A Amado Nervo
¿Oís?
Es el Príncipe Amor que hace resonar mágicamente su cuerno de caza bajo los balcones de Gloria. Una vez la vio, una tan solo –en la penumbra de un sueño quizás– y prendado quedó para siempre el real mancebo gentil. Por hallarla otra vez, por gozar de nuevo el encanto de su presencia, los milagros de sus ojos, hizo locuras que vivirán eternizadas en la deliciosa rima de los rondeles delicados y los madrigales exquisitos.
Y no la encontraba....
Yacería en la Selva de los Ensueños?...
Allá se fue su Alteza confiado en que como pista bastaríale el rastro luminoso y el perfume que dejaban los cabellos de la adorada. ¡Valiente pista! Un fulgor igual al de cualquier astro, y un aroma que Céfiro robaba a la blonda cabellera al rizarla como un rebelde pabellón pirata. Y así resultó inútil aquella anhelante pesquisa detrás de los árboles más olorosos, el sándalo, el cedro y los naranjos florecidos. Los lagos también le atraían a engaño, cuando en la apacible soledad de la noche copiaban en su cristal el rastro fugitivo de alguna estrella errante.

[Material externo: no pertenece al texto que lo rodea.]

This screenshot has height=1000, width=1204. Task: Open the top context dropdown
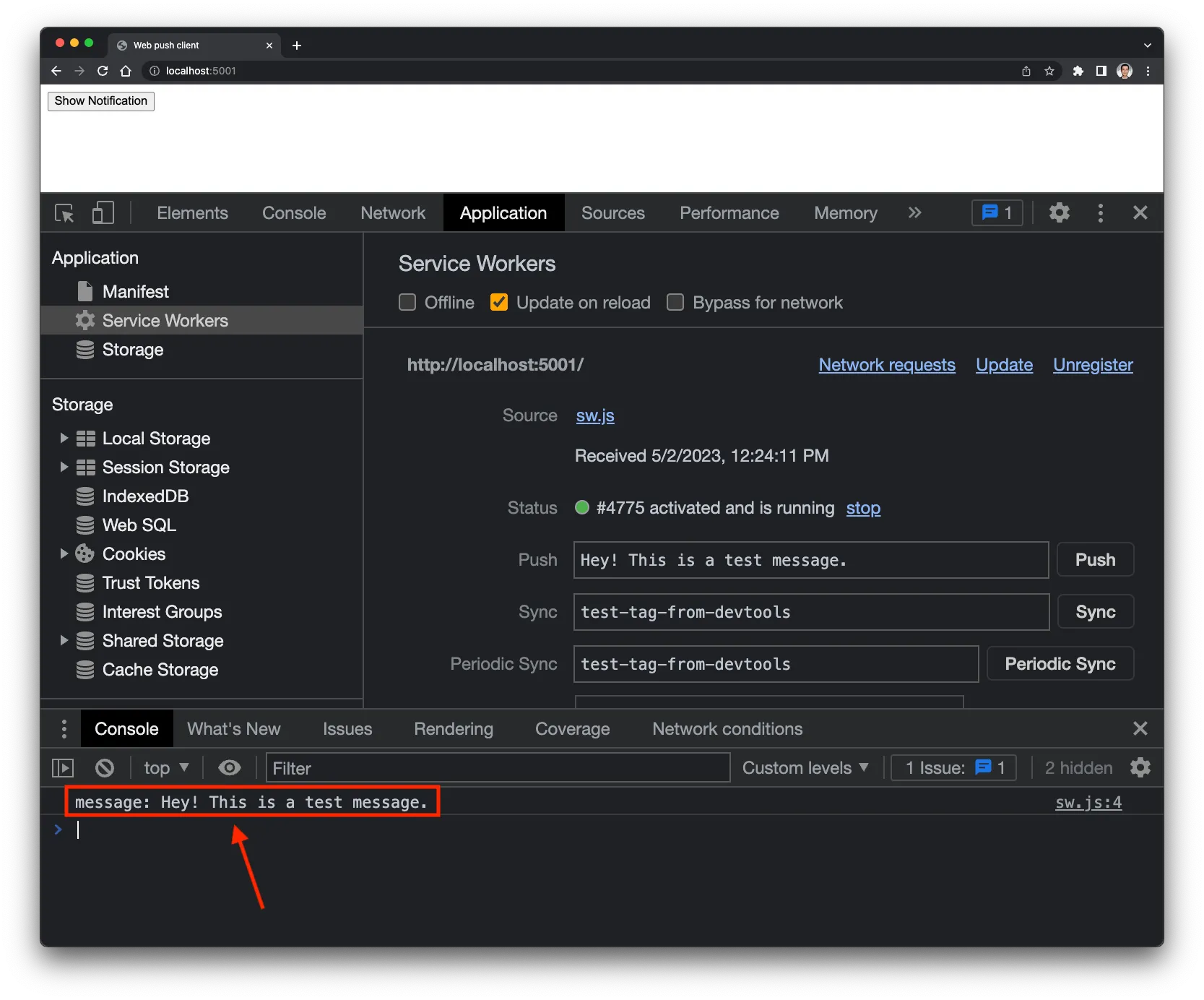(165, 768)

Desesperado el Príncipe hizo resonar el aire con los acordes de su cuerno de caza, a cuyo hechizo se pobló la selva de mancebos y doncellas que iban cogidos de la mano al Ideal.
Pasó la más hermosa.
–¿A mí, Príncipe? –preguntó entreabriendo los labios a la alegría.
Era la Bella del Bosque durmiente, y la tristeza del desaire marchitó la sonrisa en flor.
Pero ella, la Anhelada, no pasó.
¡Cuánta tristeza en la corte del Príncipe Amor!
Hasta que un Silfo juró descubrirla, y se llevó por todo indicio este apunte de la cartera de su Alteza: “Es un rayito de sol que fuera como un claro de luna”.
Hábil pesquisidor fue el Silfo. Desde entonces allí se está el Príncipe, al pié del romántico balcón, haciendo resonar su mágico cuerno de caza.